- **What is expected**:
Given the entries that follow, write out exactly the lines starting at the one containing "Instruction: Click the RATING column header" and ending at the one containing "Task: Click the Propositions", both ends included, and only those.

(Stored records)
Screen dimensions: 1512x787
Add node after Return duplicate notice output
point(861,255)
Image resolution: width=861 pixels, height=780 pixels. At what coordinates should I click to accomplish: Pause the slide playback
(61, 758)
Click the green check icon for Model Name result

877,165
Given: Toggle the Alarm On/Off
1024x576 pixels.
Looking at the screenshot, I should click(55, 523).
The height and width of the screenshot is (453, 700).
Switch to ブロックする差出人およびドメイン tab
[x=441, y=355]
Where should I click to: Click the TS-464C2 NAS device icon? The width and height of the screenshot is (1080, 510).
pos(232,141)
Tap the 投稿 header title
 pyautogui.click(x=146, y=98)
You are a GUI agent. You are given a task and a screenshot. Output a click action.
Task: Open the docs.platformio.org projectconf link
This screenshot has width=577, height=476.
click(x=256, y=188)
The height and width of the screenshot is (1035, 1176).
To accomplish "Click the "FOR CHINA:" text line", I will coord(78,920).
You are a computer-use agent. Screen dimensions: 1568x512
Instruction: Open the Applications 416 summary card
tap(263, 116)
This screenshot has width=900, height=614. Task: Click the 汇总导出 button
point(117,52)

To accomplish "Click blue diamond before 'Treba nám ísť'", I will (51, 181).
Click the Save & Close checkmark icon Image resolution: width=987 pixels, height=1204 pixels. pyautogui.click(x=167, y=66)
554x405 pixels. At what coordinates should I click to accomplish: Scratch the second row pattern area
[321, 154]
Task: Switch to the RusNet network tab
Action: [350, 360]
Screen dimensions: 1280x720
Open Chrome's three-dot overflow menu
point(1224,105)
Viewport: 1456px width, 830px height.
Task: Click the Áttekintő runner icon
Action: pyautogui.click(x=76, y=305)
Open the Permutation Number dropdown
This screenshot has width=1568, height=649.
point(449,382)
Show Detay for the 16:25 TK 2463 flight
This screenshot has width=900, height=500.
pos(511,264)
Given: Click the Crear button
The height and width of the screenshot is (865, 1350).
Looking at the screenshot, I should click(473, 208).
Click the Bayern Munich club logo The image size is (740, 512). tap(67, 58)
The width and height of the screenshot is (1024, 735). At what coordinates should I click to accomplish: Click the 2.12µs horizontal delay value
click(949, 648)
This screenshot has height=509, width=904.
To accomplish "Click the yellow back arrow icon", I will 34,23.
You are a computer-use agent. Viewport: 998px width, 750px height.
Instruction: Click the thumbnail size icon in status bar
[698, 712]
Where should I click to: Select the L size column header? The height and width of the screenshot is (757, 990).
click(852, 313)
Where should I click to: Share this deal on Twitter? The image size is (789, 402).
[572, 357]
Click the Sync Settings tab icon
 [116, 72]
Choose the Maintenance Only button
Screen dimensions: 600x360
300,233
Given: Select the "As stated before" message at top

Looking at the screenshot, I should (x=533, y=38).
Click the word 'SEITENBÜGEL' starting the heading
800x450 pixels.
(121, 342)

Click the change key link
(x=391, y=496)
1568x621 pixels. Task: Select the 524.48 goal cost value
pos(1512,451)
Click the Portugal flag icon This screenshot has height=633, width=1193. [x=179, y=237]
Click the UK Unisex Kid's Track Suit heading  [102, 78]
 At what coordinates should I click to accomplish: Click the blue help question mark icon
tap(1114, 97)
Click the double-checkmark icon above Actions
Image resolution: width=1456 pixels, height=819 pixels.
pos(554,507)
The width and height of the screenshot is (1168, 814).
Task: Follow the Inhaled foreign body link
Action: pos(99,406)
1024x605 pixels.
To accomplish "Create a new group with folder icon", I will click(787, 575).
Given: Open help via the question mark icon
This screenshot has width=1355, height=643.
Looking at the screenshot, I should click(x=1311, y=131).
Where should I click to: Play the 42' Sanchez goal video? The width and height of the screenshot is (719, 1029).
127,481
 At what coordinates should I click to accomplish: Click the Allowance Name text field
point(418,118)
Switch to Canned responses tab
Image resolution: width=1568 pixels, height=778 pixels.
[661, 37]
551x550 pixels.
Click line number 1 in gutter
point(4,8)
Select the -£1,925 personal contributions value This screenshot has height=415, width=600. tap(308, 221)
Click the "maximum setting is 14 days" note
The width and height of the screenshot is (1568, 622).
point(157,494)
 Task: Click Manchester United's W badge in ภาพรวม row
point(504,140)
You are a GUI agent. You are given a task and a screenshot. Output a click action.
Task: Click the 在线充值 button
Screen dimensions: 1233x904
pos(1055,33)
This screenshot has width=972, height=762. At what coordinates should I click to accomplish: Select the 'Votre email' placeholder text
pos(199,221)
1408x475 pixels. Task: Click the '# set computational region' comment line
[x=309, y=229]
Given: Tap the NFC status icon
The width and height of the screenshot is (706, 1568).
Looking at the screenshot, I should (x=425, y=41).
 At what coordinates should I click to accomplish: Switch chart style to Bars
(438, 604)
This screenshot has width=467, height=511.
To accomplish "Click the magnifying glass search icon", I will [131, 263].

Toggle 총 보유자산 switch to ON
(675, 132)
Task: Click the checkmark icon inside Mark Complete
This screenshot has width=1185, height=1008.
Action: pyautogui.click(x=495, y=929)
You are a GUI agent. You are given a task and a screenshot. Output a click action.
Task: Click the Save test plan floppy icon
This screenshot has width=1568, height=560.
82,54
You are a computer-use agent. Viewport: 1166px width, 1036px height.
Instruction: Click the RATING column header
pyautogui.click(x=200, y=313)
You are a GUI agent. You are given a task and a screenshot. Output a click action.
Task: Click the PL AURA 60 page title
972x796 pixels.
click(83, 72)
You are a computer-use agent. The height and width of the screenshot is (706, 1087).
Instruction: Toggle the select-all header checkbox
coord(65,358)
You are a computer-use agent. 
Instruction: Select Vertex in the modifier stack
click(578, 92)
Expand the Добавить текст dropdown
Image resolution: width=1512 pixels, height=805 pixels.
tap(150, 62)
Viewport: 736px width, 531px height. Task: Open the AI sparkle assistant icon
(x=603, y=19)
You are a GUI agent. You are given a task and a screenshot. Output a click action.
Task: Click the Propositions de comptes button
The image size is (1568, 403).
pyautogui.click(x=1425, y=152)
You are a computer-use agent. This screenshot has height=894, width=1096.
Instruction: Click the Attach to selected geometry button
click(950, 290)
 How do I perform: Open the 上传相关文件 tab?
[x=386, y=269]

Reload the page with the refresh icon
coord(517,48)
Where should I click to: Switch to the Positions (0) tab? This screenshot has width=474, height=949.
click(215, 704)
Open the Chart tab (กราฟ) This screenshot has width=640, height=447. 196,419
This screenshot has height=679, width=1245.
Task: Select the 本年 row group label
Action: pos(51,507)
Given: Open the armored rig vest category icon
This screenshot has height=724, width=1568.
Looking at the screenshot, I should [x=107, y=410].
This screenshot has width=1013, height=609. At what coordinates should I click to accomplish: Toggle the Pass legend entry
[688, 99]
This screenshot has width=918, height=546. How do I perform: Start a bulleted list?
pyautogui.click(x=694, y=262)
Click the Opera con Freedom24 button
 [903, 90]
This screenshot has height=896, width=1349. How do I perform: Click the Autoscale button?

- **Your solution**:
Instruction: Click the RATING column header
pyautogui.click(x=200, y=313)
You are a GUI agent. You are given a task and a screenshot. Output a click action.
Task: Click the PL AURA 60 page title
972x796 pixels.
click(83, 72)
You are a computer-use agent. The height and width of the screenshot is (706, 1087).
Instruction: Toggle the select-all header checkbox
coord(65,358)
You are a computer-use agent. 
Instruction: Select Vertex in the modifier stack
click(578, 92)
Expand the Добавить текст dropdown
Image resolution: width=1512 pixels, height=805 pixels.
tap(150, 62)
Viewport: 736px width, 531px height. Task: Open the AI sparkle assistant icon
(x=603, y=19)
You are a GUI agent. You are given a task and a screenshot. Output a click action.
Task: Click the Propositions de comptes button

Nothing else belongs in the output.